After her death, to avoyd envy and scandall, he retired in to Gresham Colledge at London, where he diverted himselfe with his chymistry, and the professors' good conversation. He wore there a long mourning cloake, a high crowned hatt, his beard unshorne, look't like a hermite, as signes of sorrowe for his beloved wife, to whose memory he erected a sumptuouse monument, now quite destroyed by the great conflagration. He stayed at the colledge two or 3 yeares.

The faire howses in Holbourne, between King's street and Southampton street, (which brake-off the continuance of them) were, about 1633, built by Sir Kenelme; where he lived before the civill warres. Since the restauration of Charles II he lived in the last faire house westward in the north portico of Convent garden, where my lord Denzill Hollis lived since. He had a laboratory there. I thinke he dyed in this house — sed quaere.
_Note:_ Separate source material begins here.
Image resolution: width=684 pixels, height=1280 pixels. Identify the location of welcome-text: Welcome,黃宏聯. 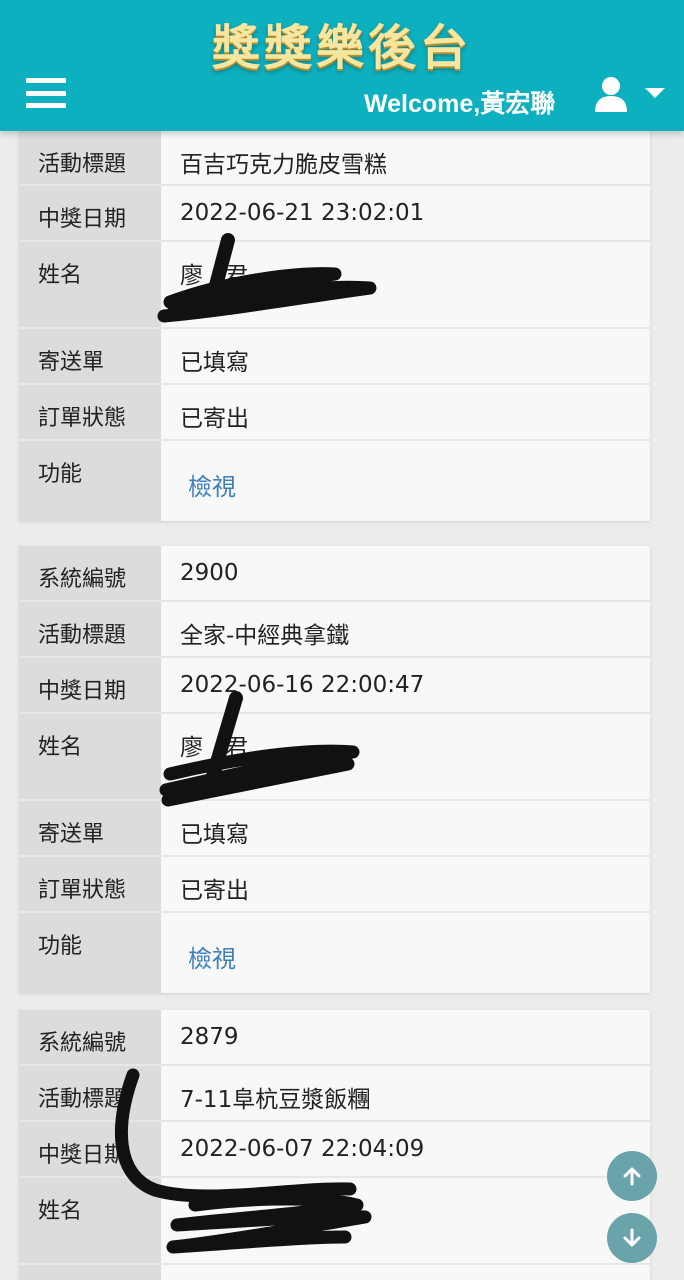
(460, 104).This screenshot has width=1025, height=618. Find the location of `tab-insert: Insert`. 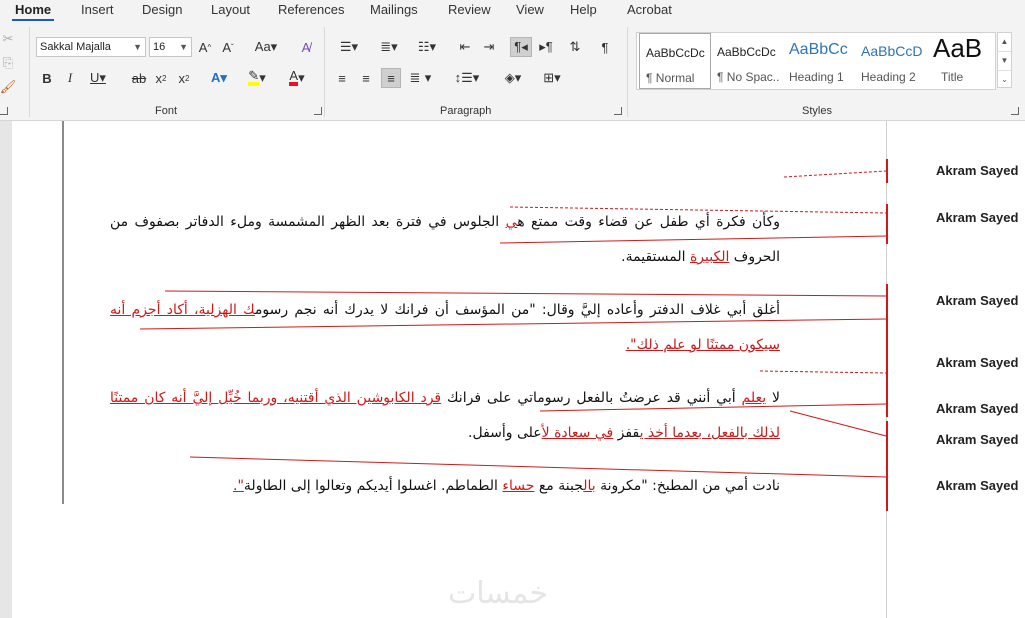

He was, 164.., prisoner for the king (Charles I) at Winchester-house, where he practised chymistry, and wrote his booke of Bodies and Soule, which he dedicated to his eldest son, Kenelme, who was slaine (as I take it) in the earle of Holland's riseing.

Anno 163... tempore Caroli Imi he received the sacrament in the chapell at Whitehall, and professed the Protestant religion, which gave great scandal to the Roman Catholiques; but afterwards he looked back.
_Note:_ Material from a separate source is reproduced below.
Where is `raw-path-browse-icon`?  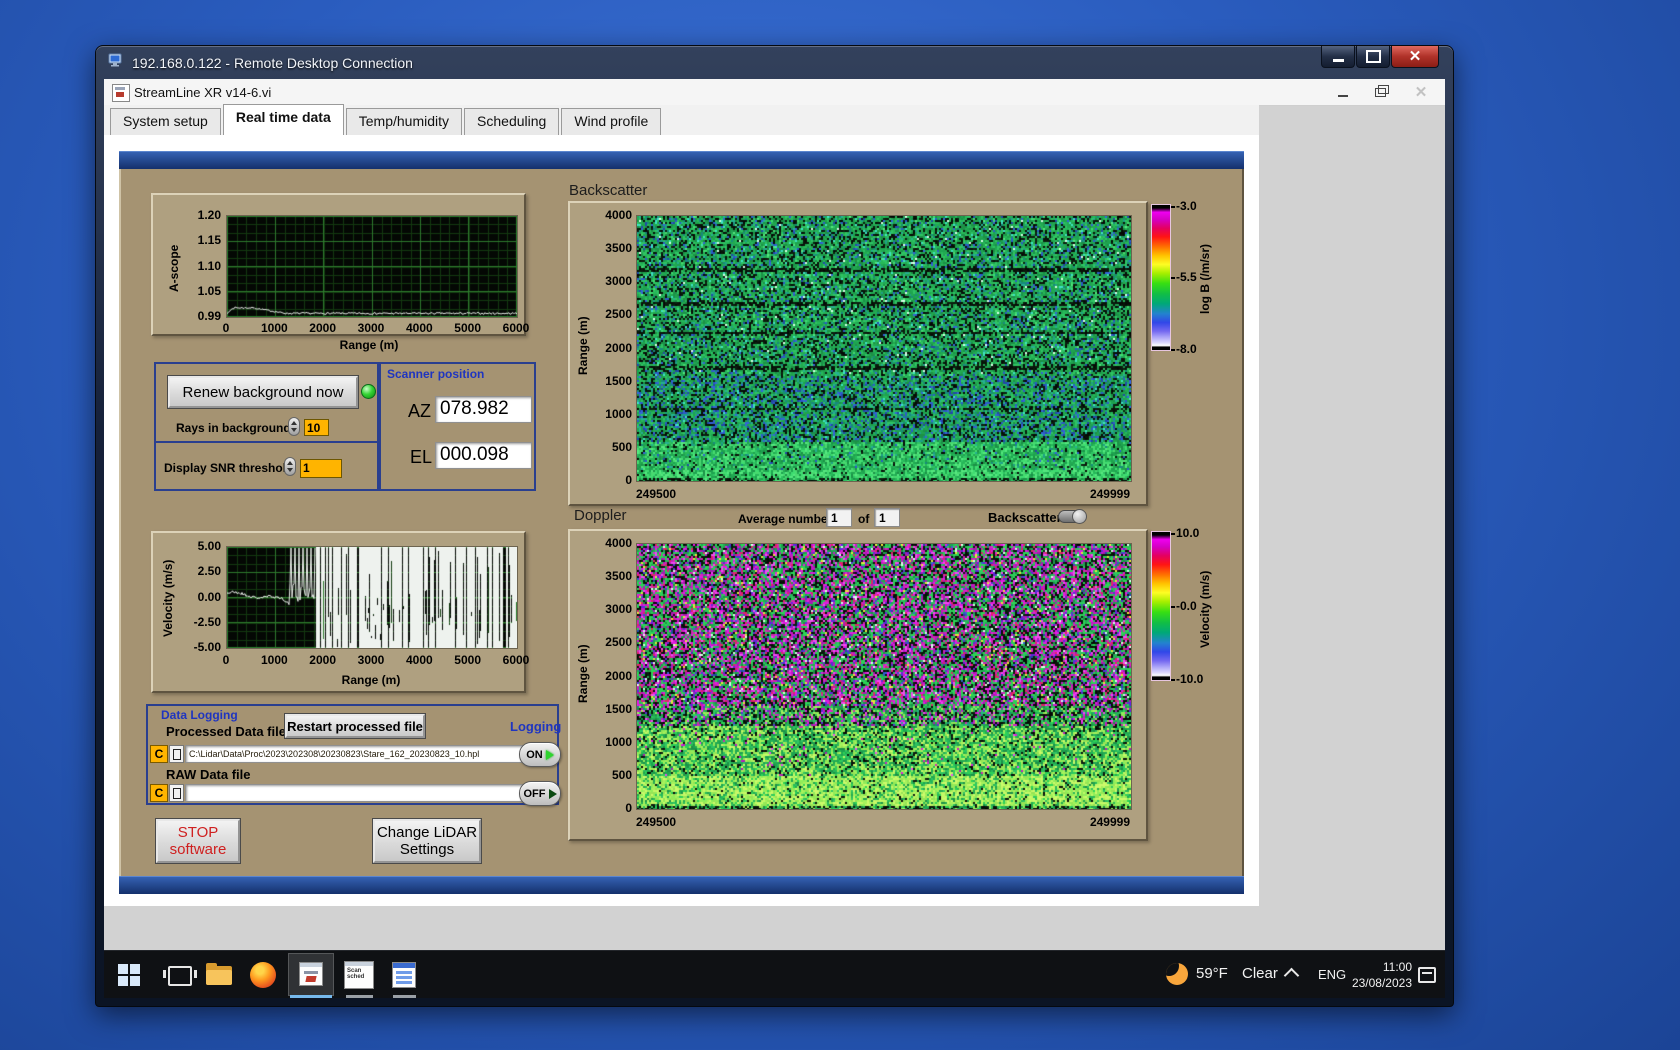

He was a person of very extraordinary strength. I remember one at Shirburne (relating to the earl of Bristoll) protested to us, that as he, being a midling man, being sett in < a > chaire, Sir Kenelme tooke up him, chaire and all, with one arme.
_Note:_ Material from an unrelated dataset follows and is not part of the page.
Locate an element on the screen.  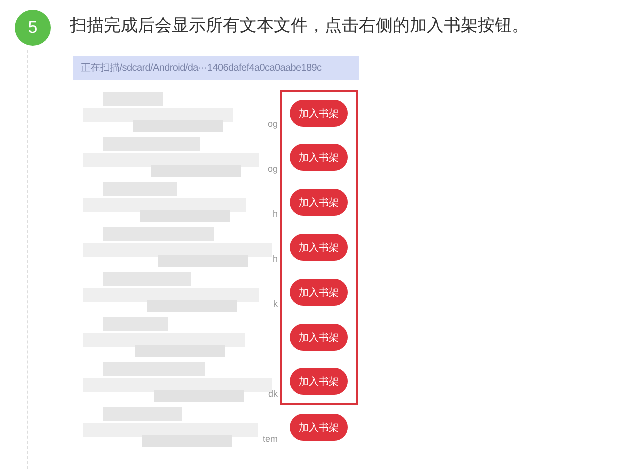
scan-status: 正在扫描/sdcard/Android/da···1406dafef4a0ca0aabe189c is located at coordinates (216, 68).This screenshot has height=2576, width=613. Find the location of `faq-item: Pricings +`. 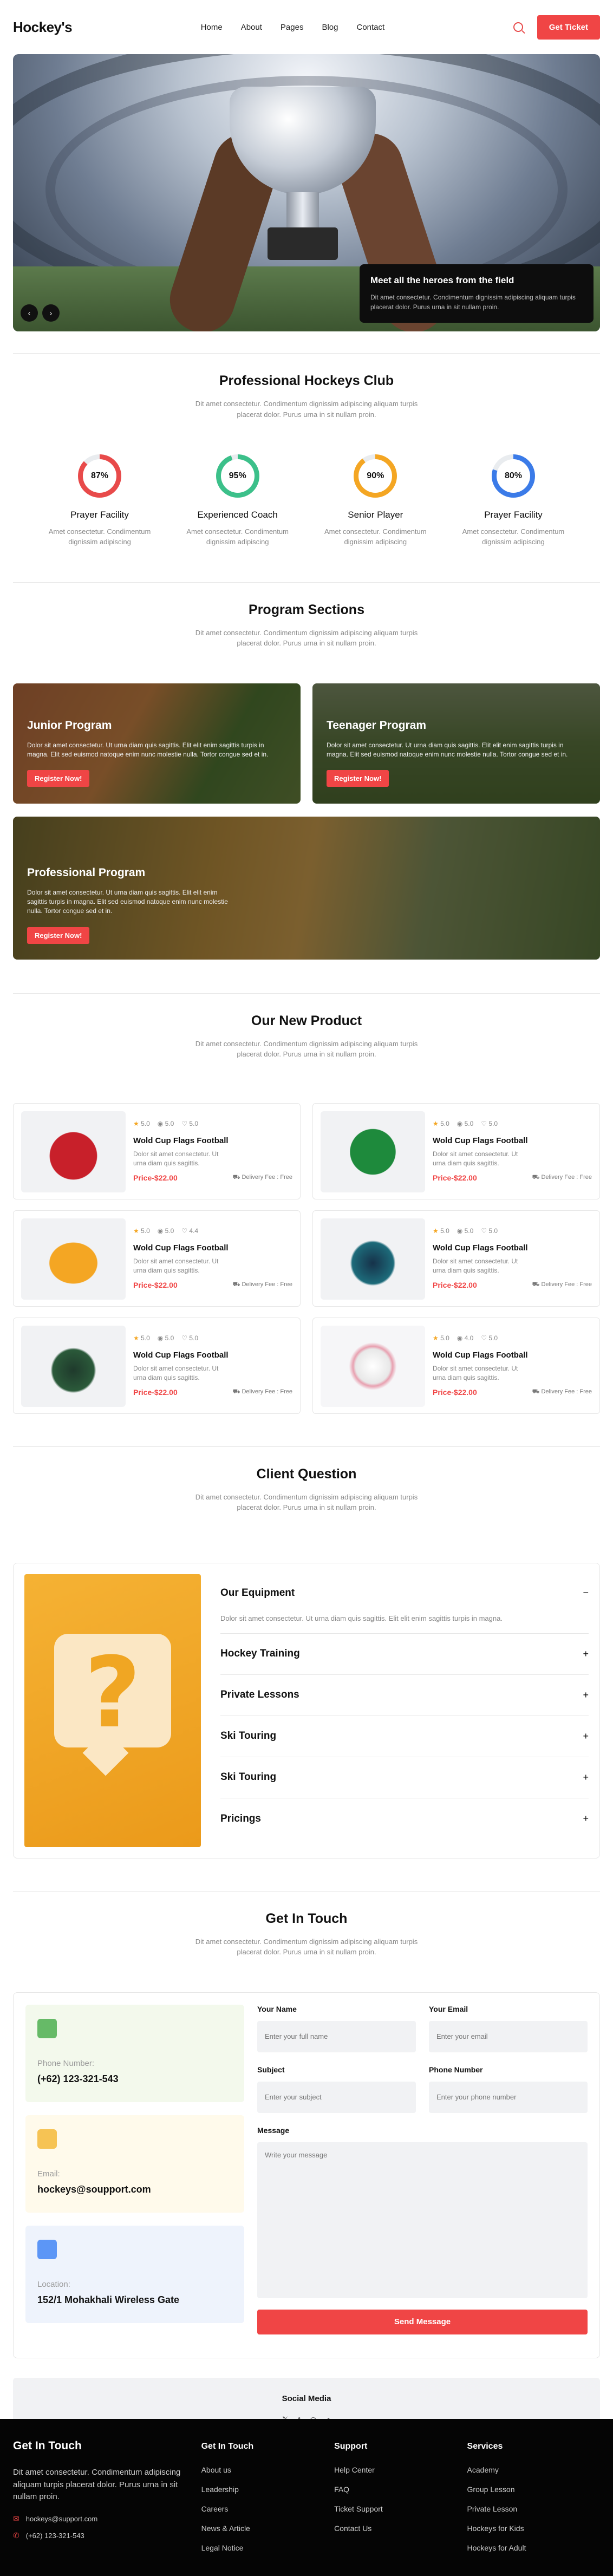

faq-item: Pricings + is located at coordinates (404, 1819).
He was of an undaunted courage, yet not apt in the least to give offence. His conversation was both ingeniose and innocent.

Mr. Thomas White, who wrote de Mundo, 1641, and Mr. ... Hall of Leige, e societate Jesu, were two of his great friends.

As for that great action of his at Scanderoon, see the Turkish Historie. Sir < Edward > Stradling, of Glamorganshire, was then his vice-admirall, at whose house is an excellent picture of his, as he was at that time: by him is drawen an armillary sphaere broken, and undernethe is writt IMPAVIDUM FERIENT (Horace). See excellent verses of Ben: Johnson (to whome he was a great patrone) in his 2d volumne.

There is in print in French, and also in English (translated by Mr. James Howell), a speech that he made at a philosophicall assembly at Montpelier, 165.. Of the sympathetique powder — see it. He made a speech at the beginning of the meeting of the Royall Society Of the vegetation of plants.

He was borne to three thousand pounds per annum. His ancient seat (I thinke) is Gote-herst in Buckinghamshire. He had a fair estate also in Rutlandshire. What by reason of the civil warres, and his generous mind, he contracted great debts, and I know not how (there being a great falling out between him and his then only son, John) he settled his estate upon ... Cornwalleys, a subtile sollicitor, and also a member of the House of Commons, who did putt Mr. John Digby to much charge in lawe: quaere what became of it?

Mr. J. D. had a good estate of his owne, and lived handsomely then at what time I went to him two or 3 times in order to your Oxon. Antiqu.; and he then brought me a great book, as big as the biggest Church Bible that ever I sawe, and the richliest bound, bossed with silver, engraven with scutchions and crest (an ostrich); it was a curious velame. It was the history of the family of the Digbyes, which Sir Kenelme either did, or ordered to be donne. There was inserted all that was to be found any where relating to them, out of records of the Tower, rolles, &c. All ancient church monuments were most exquisitely limmed by some rare artist. He told me that the compileing of it did cost his father a thousand pound. Sir Jo. Fortescue sayd he did beleeve 'twas more. When Mr. John Digby did me the favour to shew me this rare MS., "This booke," sayd he, "is all that I have left me of all the estate that was my father's!" He was almost as tall and as big as his father: he had something of the sweetnesse of his mother's face. He was bred by the Jesuites, and was a good scholar. He dyed at ...

Vide in ... Lives when Sir Kenelme dyed.

Sir John Hoskyns enformes me that Sir Kenelme Digby did translate Petronius Arbiter into English.